第8話 ライラ
わたしはライラ。
名前は、わたしが捨てられたときに、わたしを包んでいた布に縫い付けられてたそうです。
わたしは、獣人族です。
狼の耳と尻尾を持つ獣人族。
より正確には、銀狼族といいます。
でも、人前ではあまり銀狼族だって云わないようにって、ハズク先生から10歳になった頃、わたしがグレーザー孤児院に来た時のことを聞いた時に、云われました。
どうして銀狼族だって云ってはいけないのか。
わたしはその理由を、ハズク先生に聞いたことがあります。
「ライラちゃん。銀狼族っていう種族はね、とても珍しいの」
ハズク先生がそう云いました。
「珍しいんですか……?」
「そう、とっても珍しいんです。北大陸の奥地の奥。まさに地の果てと呼べるような場所で暮らしている少数民族なのです」
わたしが暮らしているグレーザー孤児院は、南大陸の最南端に近い場所、グレーザーの街にあります。北大陸からは、とても離れている場所です。
鉄道をどんなに乗り継いでも、辿り着くまでに数年はかかってしまうほど遠い場所にあります。

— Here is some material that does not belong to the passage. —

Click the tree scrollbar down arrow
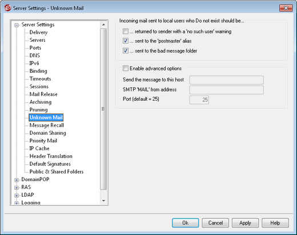297x235 pixels. tap(103, 201)
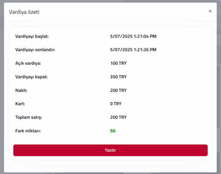This screenshot has width=221, height=174.
Task: Select the Vardiyayı başlat label
Action: click(x=32, y=36)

「でも、少数民族だからといって、人前で云ってはいけないって、どういうことですか?」
「その気持ちはよく分かります。でもねライラちゃん。世の中には、良い人ばかりではないの。少数民族だからこそ、利用しようとする人たちもいるの」
ハズク先生の悲しそうな表情に、私まで悲しくなりそうでした。
「ライラちゃんの種族――銀狼族は、美しい白銀の髪の毛を持ち、美男美女が多くて、さらに本能として、好きになった相手には一生を捧げるほど尽くす。そんな種族なのです」
「尽くす……?」
わたしが『尽くす』ということの意味が分からなくて首をかしげていると、ハズク先生は優しく頭を撫でてくれました。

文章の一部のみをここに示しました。